*** Records provided ***
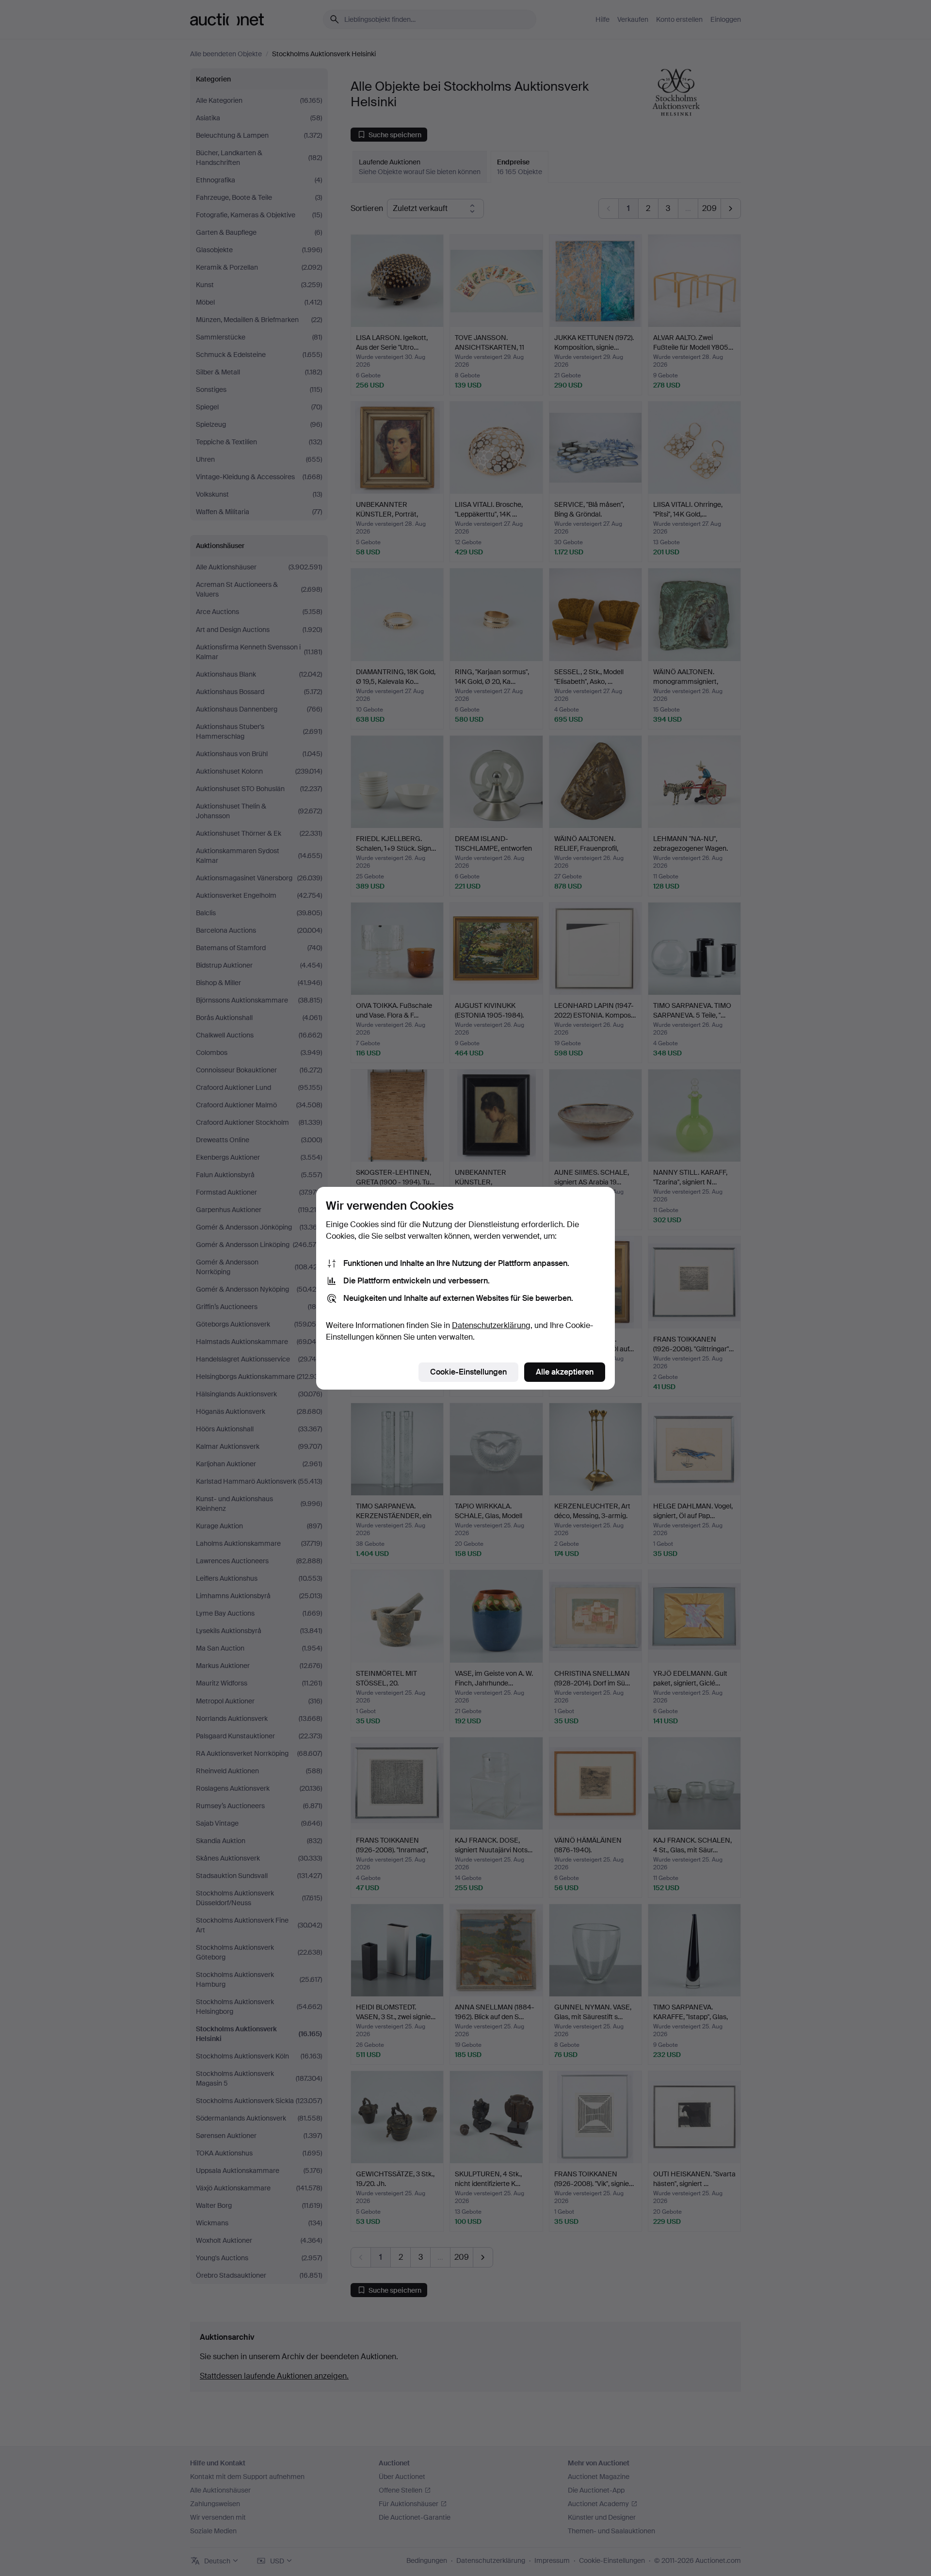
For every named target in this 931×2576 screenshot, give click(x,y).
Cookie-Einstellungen (468, 1372)
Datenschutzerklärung (491, 1325)
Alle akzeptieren (565, 1372)
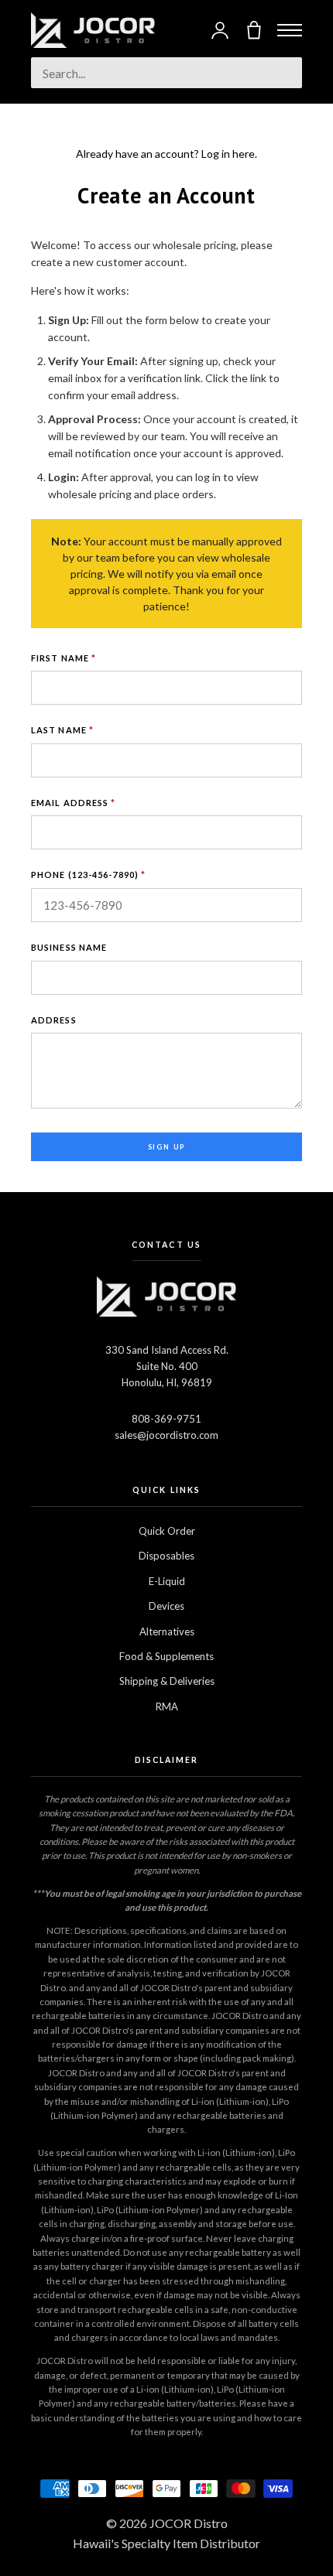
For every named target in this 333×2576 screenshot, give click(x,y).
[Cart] (254, 30)
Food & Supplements (166, 1656)
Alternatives (166, 1631)
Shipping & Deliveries (167, 1681)
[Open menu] (289, 30)
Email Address (73, 803)
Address (54, 1020)
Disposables (166, 1555)
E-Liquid (167, 1581)
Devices (166, 1606)
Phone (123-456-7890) (88, 874)
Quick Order (167, 1531)
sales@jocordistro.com (166, 1435)
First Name (63, 658)
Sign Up (167, 1147)
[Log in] (220, 30)
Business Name (69, 947)
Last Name (62, 730)
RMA (167, 1706)
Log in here (228, 153)
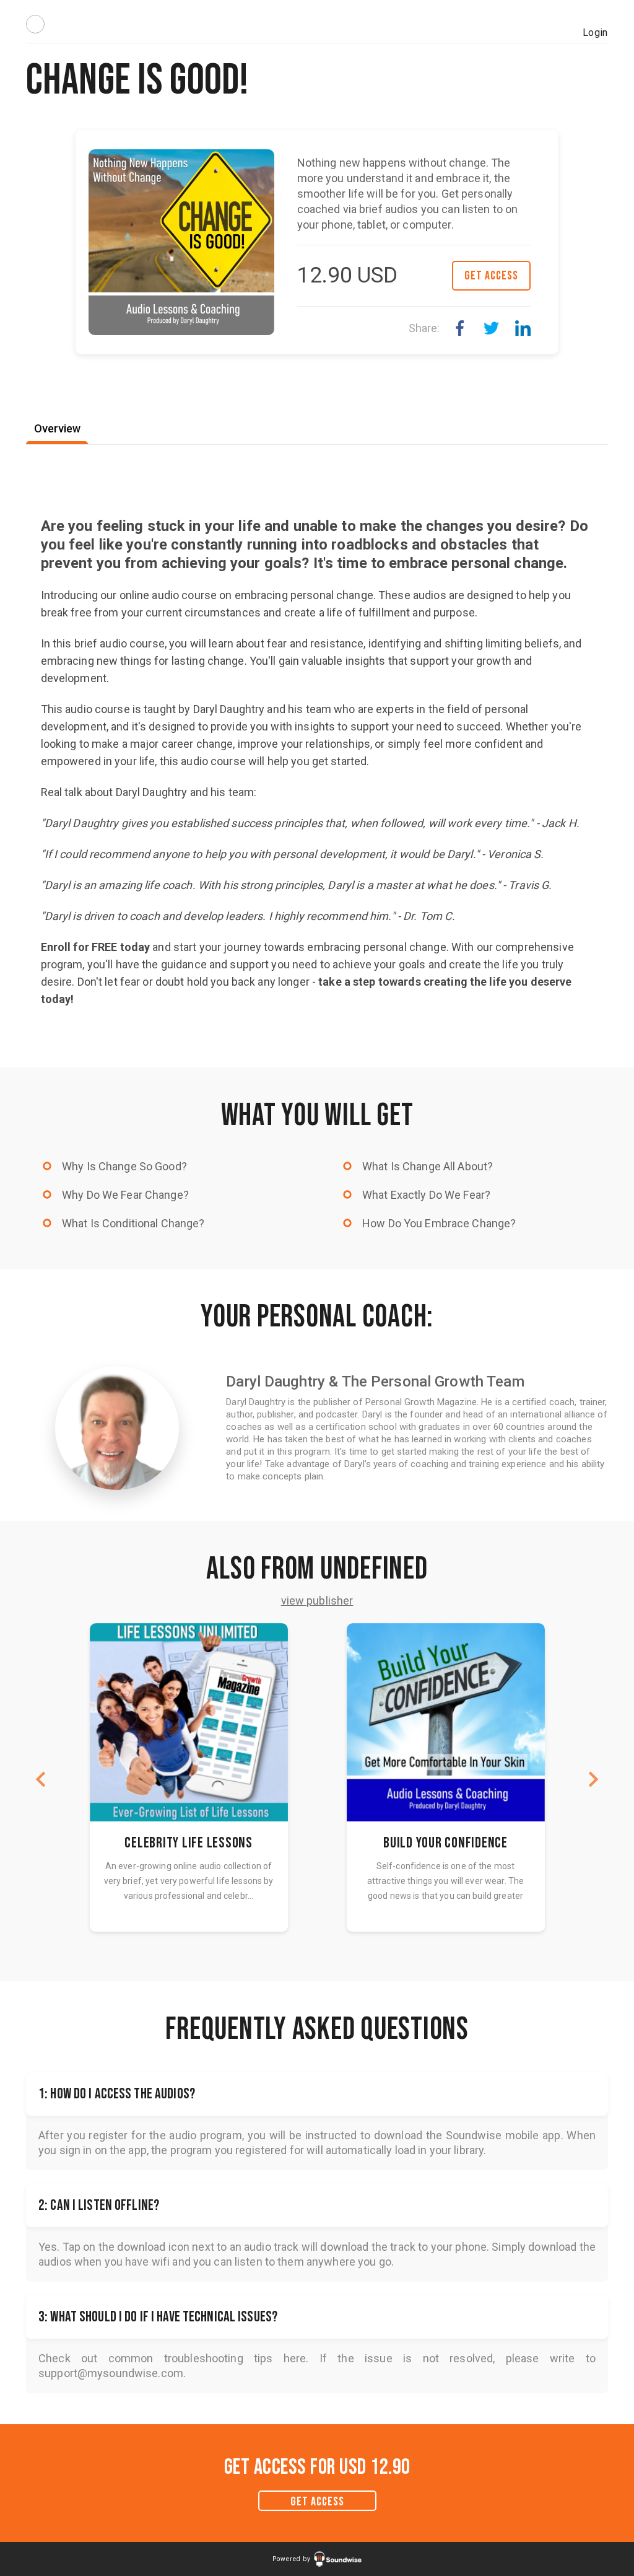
*** End of Records provided ***
Activity
Count every line in the records that holds "this" and give that count by itself.

Written reply
2